Temporal Action Selection for Action Chunking
Yueyang Weng, Xiaopeng Zhang, Yongjin Mu, Yingcong Zhu, Yanjie Li, Qi Liu
TL;DR
The paper addresses the reactivity-versus-consistency trade-off in action chunking for learning from demonstration by introducing Temporal Action Selector (TAS), which caches action chunks from multiple timesteps and selects actions via a lightweight latent-space, cosine-similarity-based selector. TAS is trained with online RL (PPO) using sparse rewards and a coherence penalty, and can be integrated with residual RL in either a frozen or jointly optimized mode, improving base-policy performance without catastrophic forgetting. Across PushT and FurnitureBench tasks with diverse base policies and noise settings, TAS yields substantial success-rate gains over baselines and demonstrates strong sim-to-real transfer in real-world one_leg experiments.
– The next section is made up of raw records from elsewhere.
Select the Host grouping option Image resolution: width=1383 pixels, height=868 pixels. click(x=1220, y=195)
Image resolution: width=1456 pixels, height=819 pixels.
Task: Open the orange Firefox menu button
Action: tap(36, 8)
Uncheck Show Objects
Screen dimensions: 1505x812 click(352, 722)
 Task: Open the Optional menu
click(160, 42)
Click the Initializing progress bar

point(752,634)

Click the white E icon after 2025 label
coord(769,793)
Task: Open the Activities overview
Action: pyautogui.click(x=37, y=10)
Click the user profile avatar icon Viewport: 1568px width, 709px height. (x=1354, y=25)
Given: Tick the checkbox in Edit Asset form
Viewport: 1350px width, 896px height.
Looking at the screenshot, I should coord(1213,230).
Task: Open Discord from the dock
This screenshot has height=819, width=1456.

The approach balances reactivity, decision consistency, and motion coherence and shows significant potential for enhancing RL training efficiency and deployment in robotic manipulation.
Abstract
Action chunking is a widely adopted approach in Learning from Demonstration (LfD). By modeling multi-step action chunks rather than single-step actions, action chunking significantly enhances modeling capabilities for human expert policies. However, the reduced decision frequency restricts the utilization of recent observations, degrading reactivity - particularly evident in the inadequate adaptation to sensor noise and dynamic environmental changes. Existing efforts to address this issue have primarily resorted to trading off reactivity against decision consistency, without achieving both. To address this limitation, we propose a novel algorithm, Temporal Action Selector (TAS), which caches predicted action chunks from multiple timesteps and dynamically selects the optimal action through a lightweight selector network. TAS achieves balanced optimization across three critical dimensions: reactivity, decision consistency, and motion coherence. Experiments across multiple tasks with diverse base policies show that TAS significantly improves success rates - yielding an absolute gain of up to 73.3%. Furthermore, integrating TAS as a base policy with residual reinforcement learning (RL) substantially enhances training efficiency and elevates the performance plateau. Experiments in both simulation and physical robots confirm the method's efficacy.